Wednesday, March 25, 2009

Fascination

When we read Lolita aloud as a class, I couldn’t believe how it sounded. Lo. Lee.Ta. really made us sound kind of like a cult... After we learned that Lolita is about incantations, I could hear it while I was reading it, instead of just looking at it on a page. Not sure if that makes any sense to you all, but it really was a strange sensation. In class, Krzys said that this novel is mean to work on our ears as well as our hearts, which is an amazing thing for a book to do. I had never thought of it that way, but it is so totally true. More than anything I’ve ever read, Lolita had soaked into my feelings instead of just my head. I felt what I read, I heard it, and this was more than just a book. Like the Nafisi said “the writer needs the precision of the poet and the passion of the scientist”, Nabokov really makes you feel the passion he wrote with and I precisely felt the things put out there for us to feel. I’m not sure what it is about his wonderful use of language that forces us to feel this book more than just read it, but it seriously amazes me.
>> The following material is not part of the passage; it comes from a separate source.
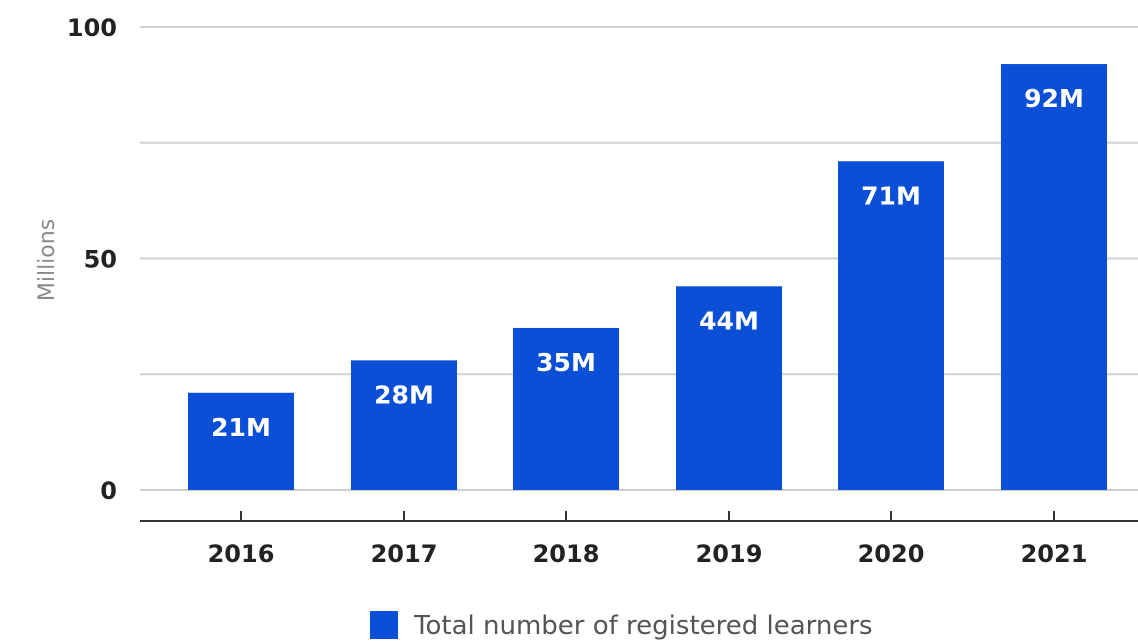 The width and height of the screenshot is (1138, 643). Describe the element at coordinates (729, 320) in the screenshot. I see `data-label: 44M` at that location.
Clint said in his last blog something about how we were disturbed about how we felt, but really, (as he pointed out) we were disturbed at how UN-disturbing this novel was. I didn’t realize it until he said that, but that is exactly how I felt, I thought I should feel sickened by this story, but because of the way Nabokov has written it, I wasn’t..
This is a short blog entry, but I just am still so fascinated by the use of language in Lolita that I don’t know what else to write about. Nabokov truly is a mastermind.